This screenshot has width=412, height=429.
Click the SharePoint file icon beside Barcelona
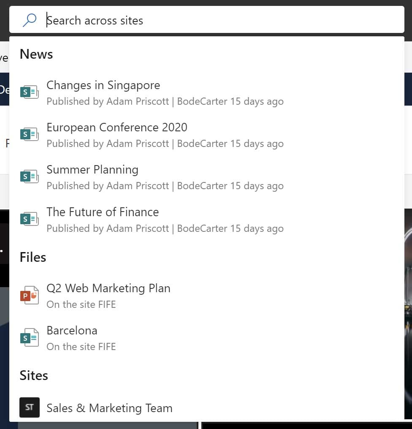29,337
◆ ◆ ◆ ◆ ◆ ◆ ◆
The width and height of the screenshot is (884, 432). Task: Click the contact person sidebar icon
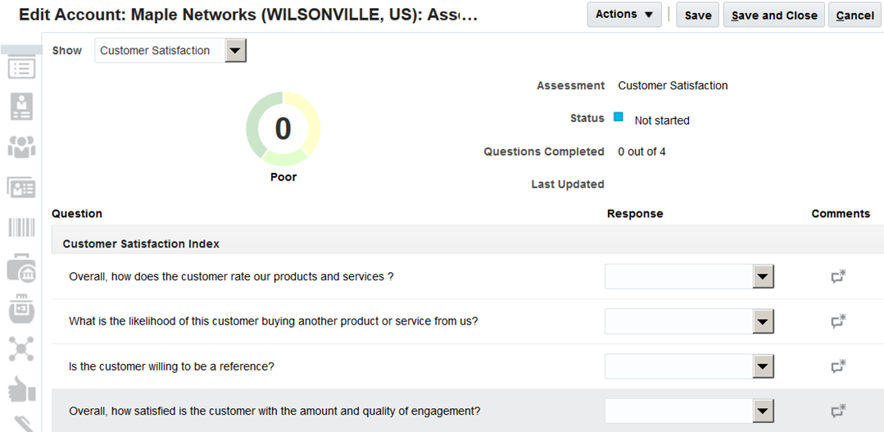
◆ ◆ ◆ ◆ ◆ ◆ ◆
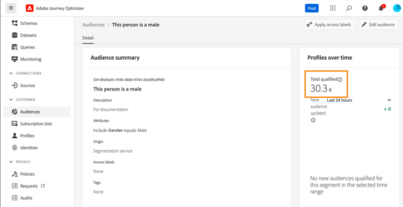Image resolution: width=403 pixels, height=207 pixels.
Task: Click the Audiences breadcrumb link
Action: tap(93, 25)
◆ ◆ ◆ ◆ ◆ ◆ ◆
Reproduce the item lines from the one containing "Image resolution: width=403" through the one containing "Action: tap(93, 25)", both included, changing "Audiences" to "Segments" and keeping everything else unchanged. Omit the pictures from your answer.

Solution for this exercise ::
Image resolution: width=403 pixels, height=207 pixels.
Task: Click the Segments breadcrumb link
Action: tap(93, 25)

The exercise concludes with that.